杖を使わないで移動出来る事実がこんなにも嬉しい事なのだと、他の人には理解できないだろう。
ただ、自分の足で歩き、杖を持っていた手が自由に使える事実にコウヤは喜びを感じずにはいられなかった。
そんなコウヤは、体外魔力を使った歩行がソウマが言うように難しい事なのかが既に分からなくなっていた。
コウヤ自身が慣れたからなのか、体外魔力に対する執着の現れなのかコウヤ自身にもわかっていなかった。
ただ、コウヤは楽しくて仕方なかったのである。
まるで新しいオモチャを貰った時の嬉しさや喜びと言った感情に似たものを感じていた。
色々な事を考えながらコウヤは川辺まで歩いて行く、すると川の方から聞き慣れた声が聞こえてくる。
それはロナの声であり、慌てて杖を手に握りゆっくりと歩く素振りをするコウヤ。
ロナの声に動揺して体外魔力が乱れ視界が一瞬だが暗闇に変わる。
コウヤは、まだまだ訓練が足りないなと改めて自覚させられた瞬間でもあった。
段々と近付いてくる“ペタペタ”という濡れた足が地面を進んでくる音、そして再度、体外魔力を発動した瞬間に目の前に姿が現れたロナに戸惑うコウヤ。
「コウヤーー! ダメなのよ、一人でこんなところに来て危ないのよ、全くもう、仕方ないわね私が家まで送ってあげるわ」
川から慌てて走ってきたロナは滴が滴る濡れた手を伸ばしコウヤの手を掴む。
「大丈夫だよロナ、一人でいけるよ」
「コウヤ、また呼び捨てにして! ダメなのよ私の方がお姉ちゃん何だからちゃんと“お姉ちゃん”って呼ぶのよ」
「でも、学年一緒だしさ、それに恥ずかしいよ」
「ダメよ! ちゃんと言ってみて」
ロナは最近やたらとコウヤに対して、お姉ちゃんアピールをしていた。
祭りの日以来、コウヤの行動に責任を持つとミカに言い張っている事とロナの方が少しだけコウヤよりも誕生日が早い事実が更に拍車をかけていたのである。
家が向かい同士であり、分からない事はなんでも教えてきたロナにとって、コウヤは弟のような存在に他ならなかった。
そんなロナはコウヤが一人でいるのを見る度に世話をやきたがる様になってしまっていた。
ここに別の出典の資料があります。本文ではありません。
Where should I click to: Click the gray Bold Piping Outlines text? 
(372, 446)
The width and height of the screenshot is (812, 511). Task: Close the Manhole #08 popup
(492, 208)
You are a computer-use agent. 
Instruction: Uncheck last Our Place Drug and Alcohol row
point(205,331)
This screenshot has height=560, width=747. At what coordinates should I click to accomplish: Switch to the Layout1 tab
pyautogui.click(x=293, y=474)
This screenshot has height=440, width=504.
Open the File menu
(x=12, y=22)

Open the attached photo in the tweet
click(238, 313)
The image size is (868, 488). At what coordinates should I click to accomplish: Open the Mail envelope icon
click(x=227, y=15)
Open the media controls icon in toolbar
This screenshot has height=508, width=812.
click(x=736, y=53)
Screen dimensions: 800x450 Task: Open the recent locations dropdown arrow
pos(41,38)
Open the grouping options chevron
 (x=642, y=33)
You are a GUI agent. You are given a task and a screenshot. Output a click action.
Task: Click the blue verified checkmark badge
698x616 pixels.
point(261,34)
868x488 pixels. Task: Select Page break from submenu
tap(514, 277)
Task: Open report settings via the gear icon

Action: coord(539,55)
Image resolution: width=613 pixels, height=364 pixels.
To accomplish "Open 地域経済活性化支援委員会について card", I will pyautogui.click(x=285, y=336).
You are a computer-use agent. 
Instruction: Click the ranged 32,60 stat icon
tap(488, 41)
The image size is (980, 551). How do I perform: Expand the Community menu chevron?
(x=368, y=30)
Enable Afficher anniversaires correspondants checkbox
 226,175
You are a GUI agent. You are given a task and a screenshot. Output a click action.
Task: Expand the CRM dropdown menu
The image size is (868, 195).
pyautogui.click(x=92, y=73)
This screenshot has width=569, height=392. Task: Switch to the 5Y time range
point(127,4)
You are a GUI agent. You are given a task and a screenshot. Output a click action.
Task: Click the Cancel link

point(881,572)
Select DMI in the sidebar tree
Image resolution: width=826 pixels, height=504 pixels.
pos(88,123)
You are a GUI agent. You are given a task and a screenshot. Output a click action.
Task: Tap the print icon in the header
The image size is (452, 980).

今もコウヤが『お姉ちゃん』と言うのを期待しながら耳に手をかけて待っている。
ロナのこの行動はコウヤが体外魔力を使わなくても分かる数少ない事の1つであった。
コウヤは顔から火が出そうな程、恥ずかしい気持ちを必死に我慢して口を開く。
「……ナ……ねえちゃん」
「コウヤ、声が小さくて聞こえないよ?」
聞こえているであろう距離にも関わらずそう言うとロナは耳を此方に傾けてニコニコしていた。
「ロナ……お姉ちゃん」
それを聞くとロナは嬉しそうに微笑みコウヤの手を引っ張り歩きだす。
手を繋いだ時、ある事実にコウヤは気づかされる。
ロナの手は思っていた以上に小さくて其れでいて、とても暖かかったのだ。
初めて手を繋いだわけでは無かったが見えていると言うだけでこれ程違うのだと改めて感じていた。
「仕方ないわね、やっぱりコウヤには私が必要ね、さぁ帰りましょう、お姉ちゃんが送ってあげる」
今まで杖を使って歩行してきたコウヤは余り手の感覚を知らない。
杖の冷たい感触しかなかった手を暖かくロナが包んでいく感覚に喜びを感じずにいられなかったのだ。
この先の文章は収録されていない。